-- Task goal --
Retype every record exactly. Skip the images.

-- Dataset records --

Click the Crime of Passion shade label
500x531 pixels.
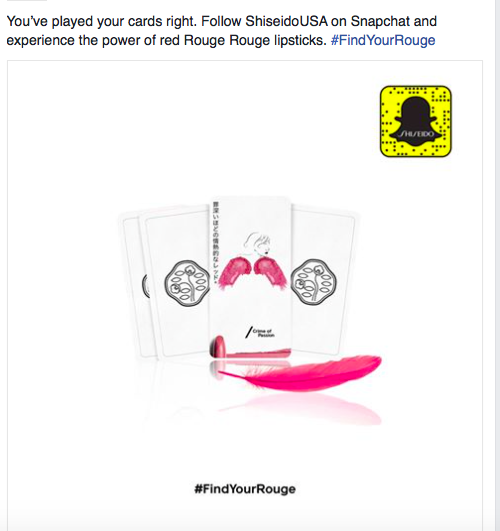260,333
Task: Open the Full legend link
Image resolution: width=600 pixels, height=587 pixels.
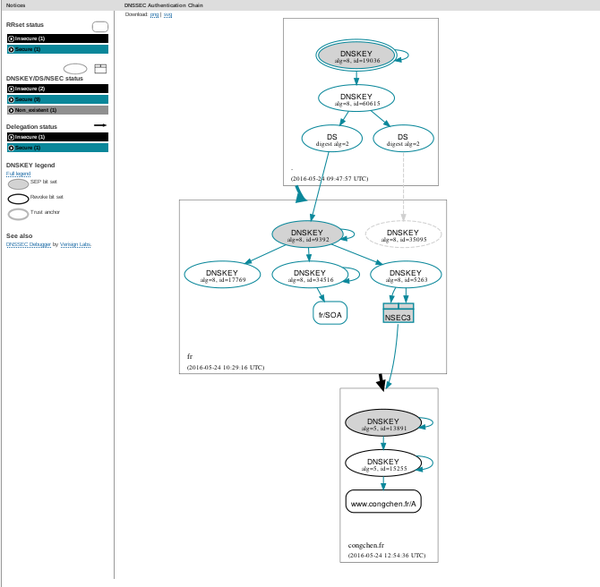Action: click(18, 174)
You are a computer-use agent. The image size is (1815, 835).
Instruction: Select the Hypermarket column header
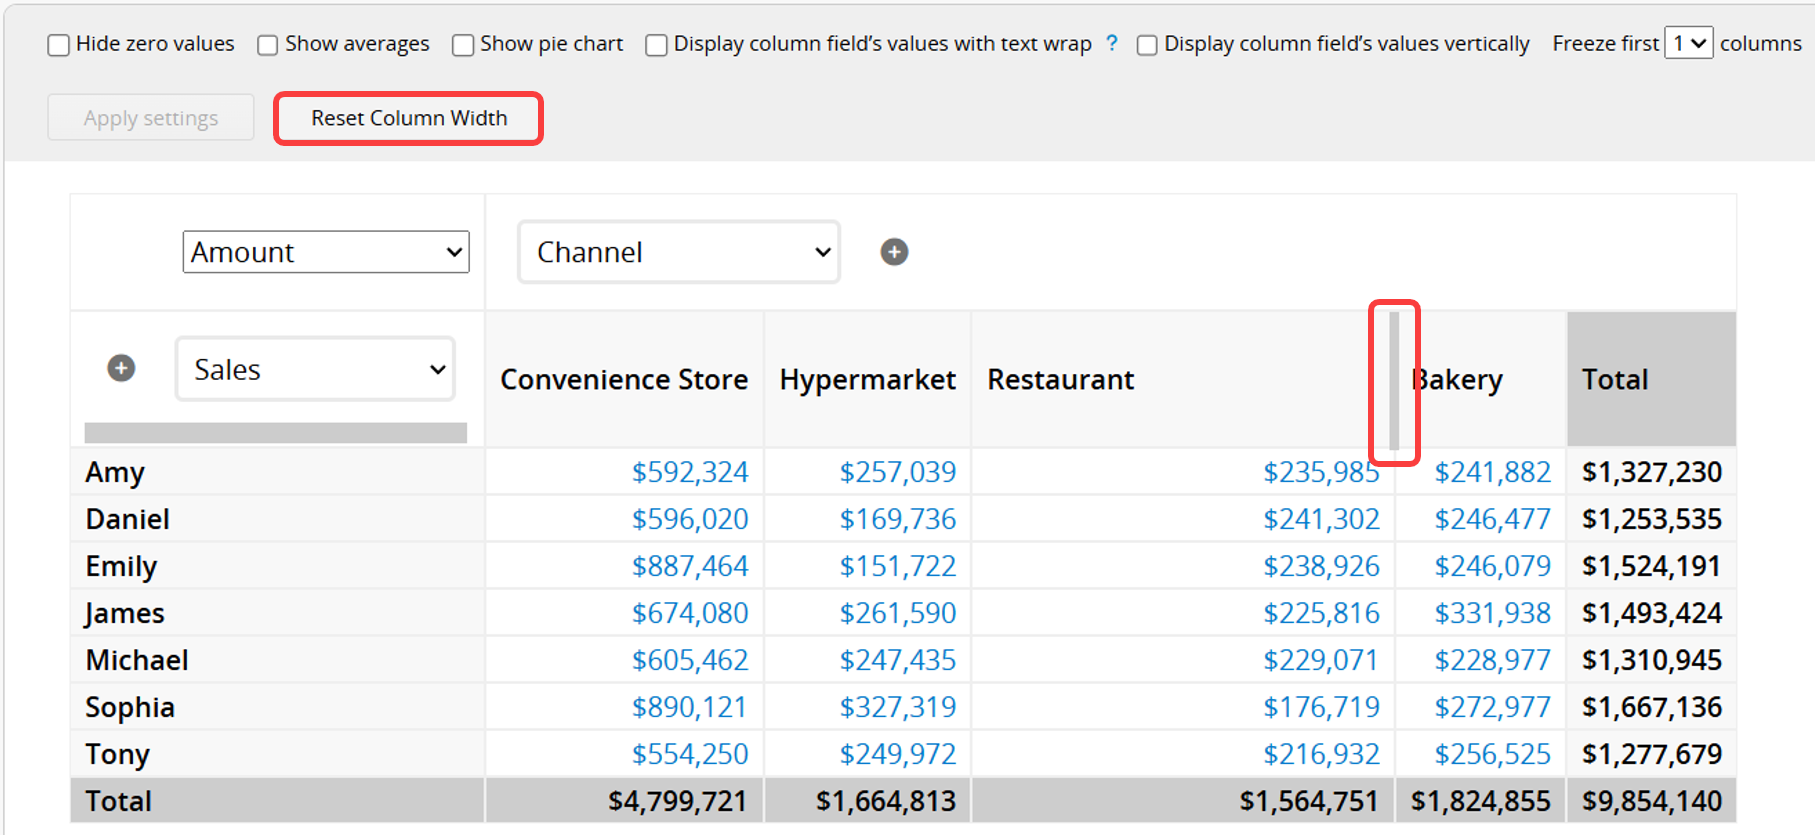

-- Finished task --
Click the Crime of Passion shade label
500x531 pixels.
260,333
Task: Open the Full legend link
Image resolution: width=600 pixels, height=587 pixels.
Action: click(18, 174)
You are a computer-use agent. The image size is (1815, 835).
Instruction: Select the Hypermarket column header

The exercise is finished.